EŞ VE YAKIN ANLAMLI / ANLAMDAŞ KELİMELER
Yazılışları ve okunuşları farklı anlamları aynı olan sözcüklere eş anlamlı (anlamdaş) kelimeler-sözcükler denir.
* Bunlar cümlede birbiriyle yer değiştirdiklerinde cümlenin anlamında değişiklik ve bozulma olmaz. Yukarıda örnekler verilmiştir.
* Sözcüklerin eş anlamlı olup olmadıkları, cümle içindeki kullanımlarından belli olur.
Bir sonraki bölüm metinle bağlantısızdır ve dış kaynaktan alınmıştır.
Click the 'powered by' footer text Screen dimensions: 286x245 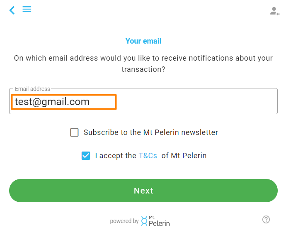coord(124,221)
Yani bir sözcüğün farklı cümlelerde değişik eş anlamları karşımıza çıkabilir.
Örnek :
- Kömür karası gözleri ışıl ışıl parlıyordu. (Kara-Siyah)
- Dost, kara günde belli olur. (Kara-Kötü)
* Eş anlamlılıkla ilgili sorular, bazen "altı çizili sözcüğün cümleye kattığı anlam", "hangisinde...anlamı vardır?" gibi de sorulabilir.
Anlamdaş (eş anlamlı) olmadıkları halde zaman zaman birbirinin yerine kullanılan sözcüklere yakın anlamlı sözcükler denir. Bakmak, görmek, izlemek, seyretmek gibi.